[Python-Dev] Safely importing zip files with C extensions

15 views
Skip to first unread message

Vinay Sajip

unread,
Mar 27, 2013, 3:38:03 PM3/27/13
to pytho...@python.org
> This quote is here to stop GMane complaining that I'm top-posting. Ignore.

I've already posted this to distutils-sig, but thought that it might be of
interest to readers here as it relates to importing C extensions ...

zipimport is great, but there can be issues importing software that contains
C extensions. But the new wheel format (PEP 427) may give us a better way of
importing zip files containing C extensions. Since wheels are .zip files, they
can sometimes be used to provide functionality without needing to be installed.
But whereas .zip files contain no convention for indicating compatibility with
a particular Python, wheels do contain this compatibility information. Thus, it
is possible to check if a wheel can be directly imported from, and the wheel
support in distlib allows you to take advantage of this using the mount() and
unmount() methods. When you mount a wheel, its absolute path name is added to
sys.path, allowing the Python code in it to be imported. (A DistlibException is
raised if the wheel isn't compatible with the Python which calls the mount()
method.)

You don't need mount() just to add the wheel's name to sys.path, or to import
pure-Python wheels, of course. But the mount() method goes further than just
enabling Python imports - any C extensions in the wheel are also made available
for import. For this to be possible, the wheel has to be built with additional
metadata about extensions - a JSON file called EXTENSIONS which serialises an
extension mapping dictionary. This maps extension module names to the names in
the wheel of the shared libraries which implement those modules.

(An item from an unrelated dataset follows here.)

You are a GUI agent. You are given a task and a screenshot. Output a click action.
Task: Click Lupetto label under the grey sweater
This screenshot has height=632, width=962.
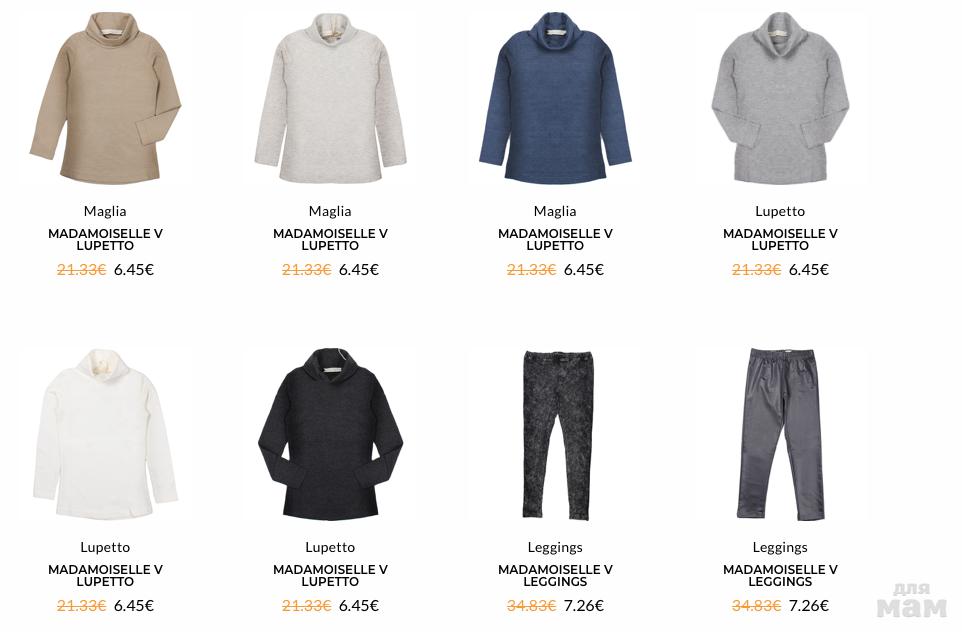point(780,211)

Running unmount() on the wheel removes its absolute pathname from sys.path and
makes its C extensions, if any, also unavailable for import.

Wheels built with the new "distil" tool contain the EXTENSIONS metadata, so can
be mounted complete with C extensions:

$ distil download -d /tmp simplejson
Downloading simplejson-3.1.2.tar.gz to /tmp/simplejson-3.1.2
63KB @ 73 KB/s 100 % Done: 00:00:00
Unpacking ... done.
$ distil package --fo=wh -d /tmp /tmp/simplejson-3.1.2/
The following packages were built:
/tmp/simplejson-3.1.2-cp27-none-linux_x86_64.whl
$ python
Python 2.7.2+ (default, Jul 20 2012, 22:15:08)
[GCC 4.6.1] on linux2
Type "help", "copyright", "credits" or "license" for more information.
>>> from distlib.wheel import Wheel
>>> w = Wheel('/tmp/simplejson-3.1.2-cp27-none-linux_x86_64.whl')
>>> w.mount()
>>> import simplejson._speedups
>>> dir(simplejson._speedups)
['__doc__', '__file__', '__loader__', '__name__', '__package__',
'encode_basestring_ascii', 'make_encoder', 'make_scanner', 'scanstring']
>>> simplejson._speedups.__file__
'/home/vinay/.distlib/dylib-cache/simplejson/_speedups.so'
>>>

Does anyone see any problems with this approach to importing C extensions from
zip files?

Regards,

Vinay Sajip

_______________________________________________
Python-Dev mailing list
Pytho...@python.org
http://mail.python.org/mailman/listinfo/python-dev
Unsubscribe: http://mail.python.org/mailman/options/python-dev/dev-python%2Bgarchive-30976%40googlegroups.com

Amaury Forgeot d'Arc

unread,
Mar 27, 2013, 4:13:27 PM3/27/13
to Vinay Sajip, pytho...@python.org
2013/3/27 Vinay Sajip <vinay...@yahoo.co.uk>

When you mount a wheel, its absolute path name is added to
sys.path, allowing the Python code in it to be imported.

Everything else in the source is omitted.